▶ [文書の抜粋]
——————

ワルシャワ大学で研究活動をしている天文学者Przemek Mroz率いるチームが、白色矮星が爆発して古典新星に変化するさまの観測結果を発表しました。観測したのは恒星と白色矮星の連星系1213 Cenで、爆発は2009年に発生しました。
この古典新星状態では、恒星からさらに激しく水素ガスを引き寄せ白色矮星表面や降着円盤上で熱核暴走と呼ばれる急激な核融合反応を起こして非常に明るく輝くようになります。一方で、恒星の方は間近で発生する爆発や核融合反応による放射物を浴びてその大きさを膨張させ、こちらもより明るく輝きます。
はげしい爆発反応が継続するものの、しばらくすれば古典新星は再び白色矮星へと戻ります。Mrozらは、最終的に巨大な爆発に至る超新星とは違い、古典新星は白色矮星が恒星からのガスの移動によって核融合反応を起こした爆発で発生し、ガスがなくなると再びある程度のガスが移動するまではまた連星として長い冬眠期に入るというサイクルを繰り返していると推測しました。

——————

データセットの行

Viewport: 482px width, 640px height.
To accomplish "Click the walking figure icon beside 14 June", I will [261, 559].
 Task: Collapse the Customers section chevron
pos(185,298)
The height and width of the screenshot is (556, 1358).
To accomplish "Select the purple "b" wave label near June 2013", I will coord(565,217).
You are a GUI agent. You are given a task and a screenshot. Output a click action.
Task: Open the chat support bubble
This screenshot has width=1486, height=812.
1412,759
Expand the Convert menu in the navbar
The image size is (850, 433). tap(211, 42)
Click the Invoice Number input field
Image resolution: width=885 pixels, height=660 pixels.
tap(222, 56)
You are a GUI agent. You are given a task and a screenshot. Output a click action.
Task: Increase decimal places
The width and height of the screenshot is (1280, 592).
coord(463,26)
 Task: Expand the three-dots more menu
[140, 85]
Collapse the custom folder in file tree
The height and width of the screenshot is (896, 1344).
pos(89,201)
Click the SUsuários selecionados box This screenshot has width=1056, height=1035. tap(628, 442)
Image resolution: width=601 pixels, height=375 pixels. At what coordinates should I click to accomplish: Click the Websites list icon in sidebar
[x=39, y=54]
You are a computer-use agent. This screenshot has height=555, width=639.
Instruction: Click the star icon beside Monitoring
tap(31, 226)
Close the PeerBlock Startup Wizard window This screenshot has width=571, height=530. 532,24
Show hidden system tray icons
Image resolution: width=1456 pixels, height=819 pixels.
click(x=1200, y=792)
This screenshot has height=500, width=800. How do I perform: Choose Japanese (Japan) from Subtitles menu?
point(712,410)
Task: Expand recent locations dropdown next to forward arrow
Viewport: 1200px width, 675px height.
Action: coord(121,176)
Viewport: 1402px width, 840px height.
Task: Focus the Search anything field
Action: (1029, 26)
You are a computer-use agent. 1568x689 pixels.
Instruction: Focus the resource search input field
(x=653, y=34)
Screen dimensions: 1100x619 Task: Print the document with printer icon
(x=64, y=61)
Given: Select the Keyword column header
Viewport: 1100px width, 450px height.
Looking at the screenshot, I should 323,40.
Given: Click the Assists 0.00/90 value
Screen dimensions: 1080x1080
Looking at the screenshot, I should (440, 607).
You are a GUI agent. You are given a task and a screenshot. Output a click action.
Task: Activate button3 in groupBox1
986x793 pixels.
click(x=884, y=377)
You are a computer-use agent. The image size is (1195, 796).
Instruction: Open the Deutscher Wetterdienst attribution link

——————

▶ [取り組む課題]
1. 古典新星についての記事によると、古典新星状態のとき恒星の側にはどんなことが起こりますか。すべて挙げてください。
2. 古典新星についての記事から、「はげしい爆発反応が継続するも」から「り返していると推測しました。」までの部分をそのまま書き写してください。

▶ [課題の解答]
1.
・間近で発生する爆発や核融合反応による放射物を浴びる
・大きさが膨張する
・より明るく輝く

2.
はげしい爆発反応が継続するものの、しばらくすれば古典新星は再び白色矮星へと戻ります。Mrozらは、最終的に巨大な爆発に至る超新星とは違い、古典新星は白色矮星が恒星からのガスの移動によって核融合反応を起こした爆発で発生し、ガスがなくなると再びある程度のガスが移動するまではまた連星として長い冬眠期に入るというサイクルを繰り返していると推測しました。